Конечно, ответил Дэвид, хотя никто не спрашивал у него разрешения, но он тоже хотел остаться один, подумать о том, что выяснилось сегодня, и он поцеловал дедушку в щеку, постоял немного в золотистом полумраке освещенной свечами прихожей в доме, который когда-нибудь будет принадлежать ему, а потом повернулся и поднялся наверх в свою комнату, перед этим попросив Мэтью принести ему еще силлабаба.
Глава 2
Он не думал, что сможет уснуть, и в самом деле лежал без сна, как ему казалось, много часов, понимая, что одновременно грезит и бодрствует; он чувствовал под собой накрахмаленный хлопок простынь и знал, что поза, в которой он лежит левая нога согнута и образует треугольник с правой, даст о себе знать на следующий день онемелостью, неловкостью. И все-таки он, видимо, уснул, потому что, открыв глаза, увидел полоску света между шторами, которые не вполне сходились, услышал цоканье копыт по мостовой и как за дверью горничные трут пол и передвигают ведра.

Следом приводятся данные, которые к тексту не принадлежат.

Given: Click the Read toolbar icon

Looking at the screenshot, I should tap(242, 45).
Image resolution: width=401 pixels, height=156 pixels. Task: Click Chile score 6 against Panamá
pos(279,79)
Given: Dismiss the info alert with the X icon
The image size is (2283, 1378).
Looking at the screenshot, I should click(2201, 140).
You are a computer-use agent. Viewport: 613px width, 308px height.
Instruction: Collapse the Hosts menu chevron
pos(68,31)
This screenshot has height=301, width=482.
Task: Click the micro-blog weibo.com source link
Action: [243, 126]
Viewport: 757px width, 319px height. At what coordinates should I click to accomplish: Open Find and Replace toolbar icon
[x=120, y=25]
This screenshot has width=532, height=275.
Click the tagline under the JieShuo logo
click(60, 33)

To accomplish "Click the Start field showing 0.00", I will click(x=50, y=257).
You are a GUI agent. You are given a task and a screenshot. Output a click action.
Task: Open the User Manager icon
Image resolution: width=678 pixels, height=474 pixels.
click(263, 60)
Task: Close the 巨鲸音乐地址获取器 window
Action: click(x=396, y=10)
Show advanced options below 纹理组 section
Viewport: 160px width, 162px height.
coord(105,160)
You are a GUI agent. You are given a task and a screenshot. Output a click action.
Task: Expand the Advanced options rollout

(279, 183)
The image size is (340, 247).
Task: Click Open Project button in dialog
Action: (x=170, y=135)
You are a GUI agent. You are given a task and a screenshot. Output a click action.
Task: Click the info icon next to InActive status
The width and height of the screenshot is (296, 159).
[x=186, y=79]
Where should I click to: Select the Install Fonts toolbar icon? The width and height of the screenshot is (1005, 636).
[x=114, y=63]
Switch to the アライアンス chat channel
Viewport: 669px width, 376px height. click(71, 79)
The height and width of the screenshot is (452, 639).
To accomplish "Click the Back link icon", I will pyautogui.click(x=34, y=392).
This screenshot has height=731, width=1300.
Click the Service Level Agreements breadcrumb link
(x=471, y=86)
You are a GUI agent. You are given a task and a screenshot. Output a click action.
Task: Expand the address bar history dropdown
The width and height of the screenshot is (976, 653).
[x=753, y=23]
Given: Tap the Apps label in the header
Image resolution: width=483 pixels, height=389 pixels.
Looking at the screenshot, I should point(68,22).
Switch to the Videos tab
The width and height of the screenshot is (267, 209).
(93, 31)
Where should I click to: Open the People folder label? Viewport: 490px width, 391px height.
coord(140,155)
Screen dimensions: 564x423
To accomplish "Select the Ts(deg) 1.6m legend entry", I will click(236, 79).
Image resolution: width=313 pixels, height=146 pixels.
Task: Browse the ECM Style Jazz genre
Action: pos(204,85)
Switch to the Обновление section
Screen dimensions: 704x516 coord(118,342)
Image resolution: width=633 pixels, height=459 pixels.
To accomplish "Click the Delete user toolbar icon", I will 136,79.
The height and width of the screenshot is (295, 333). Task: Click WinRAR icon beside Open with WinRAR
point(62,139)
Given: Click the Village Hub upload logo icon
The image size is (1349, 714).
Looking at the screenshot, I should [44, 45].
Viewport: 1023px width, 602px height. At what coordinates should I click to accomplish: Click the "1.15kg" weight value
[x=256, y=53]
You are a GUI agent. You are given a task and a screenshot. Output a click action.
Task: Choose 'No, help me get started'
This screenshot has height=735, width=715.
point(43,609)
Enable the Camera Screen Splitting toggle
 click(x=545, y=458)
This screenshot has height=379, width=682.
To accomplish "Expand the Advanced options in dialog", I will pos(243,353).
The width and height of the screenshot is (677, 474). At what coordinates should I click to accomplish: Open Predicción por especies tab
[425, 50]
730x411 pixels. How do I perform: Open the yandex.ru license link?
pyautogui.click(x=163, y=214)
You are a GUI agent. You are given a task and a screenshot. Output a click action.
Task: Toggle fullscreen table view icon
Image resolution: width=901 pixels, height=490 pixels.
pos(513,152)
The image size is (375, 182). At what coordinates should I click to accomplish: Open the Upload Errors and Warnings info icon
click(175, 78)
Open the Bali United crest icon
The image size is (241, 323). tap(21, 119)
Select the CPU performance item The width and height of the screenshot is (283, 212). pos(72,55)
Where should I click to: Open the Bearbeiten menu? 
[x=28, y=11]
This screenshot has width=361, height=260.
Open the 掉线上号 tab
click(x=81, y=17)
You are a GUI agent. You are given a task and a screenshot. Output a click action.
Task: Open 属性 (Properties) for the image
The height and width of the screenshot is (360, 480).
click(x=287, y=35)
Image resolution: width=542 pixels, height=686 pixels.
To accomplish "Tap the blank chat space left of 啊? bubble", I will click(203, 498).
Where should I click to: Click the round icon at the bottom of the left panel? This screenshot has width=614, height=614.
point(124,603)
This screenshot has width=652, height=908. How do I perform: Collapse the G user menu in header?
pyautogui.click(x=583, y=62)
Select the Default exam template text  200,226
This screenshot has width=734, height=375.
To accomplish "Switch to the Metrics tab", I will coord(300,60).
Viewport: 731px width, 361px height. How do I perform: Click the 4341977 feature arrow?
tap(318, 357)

Понедельники всегда были ему тягостны. Страх, поселявшийся в нем с вечера, не проходил, и обычно он старался встать пораньше, даже до того, как встанет дедушка, как будто он тоже вливается в деятельный поток, оживляющий жизнь большинства людей, как будто у него, как у Джона, Питера, Иден, есть обязанности, которые необходимо выполнять, или, как у Элизы, есть места, куда необходимо поехать, как будто перед ним не лежит бесформенный день, такой же, как и все другие дни, который он сам должен чем-то заполнить. Не то чтобы он был никем, формально он возглавлял благотворительный фонд фирмы, именно он одобрял выплаты тому или иному лицу или организации, которые в совокупности представляли собой что-то вроде семейной истории: лидеры сопротивления, ведущие борьбу на Юге, благотворительные организации, объединяющие беженцев и предоставляющие им жилье, разные группы, ратующие за образование негров и против жестокого обращения с детьми, обучающие бедняков, дающие приют толпам эмигрантов, ежедневно прибывающих к нашим берегам, представители народов, с которыми сталкивался тот или иной член семьи и, проникшись их участью, теперь помогал им по мере сил, но все-таки его ответственность не простиралась дальше подписания чеков, одобрения ежемесячных столбцов цифр, расходов, которые уже были представлены бухгалтерам и юристам фирмы его секретаршей, деловитой молодой женщиной по имени Альма она практически управляла фондом; он нужен был только как носитель своего имени, Бингем. Он также участвовал добровольцем в разной благотворительной деятельности, подходящей еще молодому человеку из хорошей семьи: собирал коробки с бинтами, перевязочными материалами и травяными снадобьями для бойцов в Колониях, вязал носки бедным, раз в неделю учил рисованию воспитанников сиротской школы, которой покровительствовала его семья. Но все эти занятия, вместе взятые, не составляли и недели в месяц, а остальное время он влачил одинокое и бесцельное существование. Иногда ему казалось, что жизнь это то, что необходимо преодолеть, и в конце дня он залезал в постель со вздохом, осознавая, что миновал еще небольшую часть существования, еще на сантиметр продвинулся к естественному его завершению.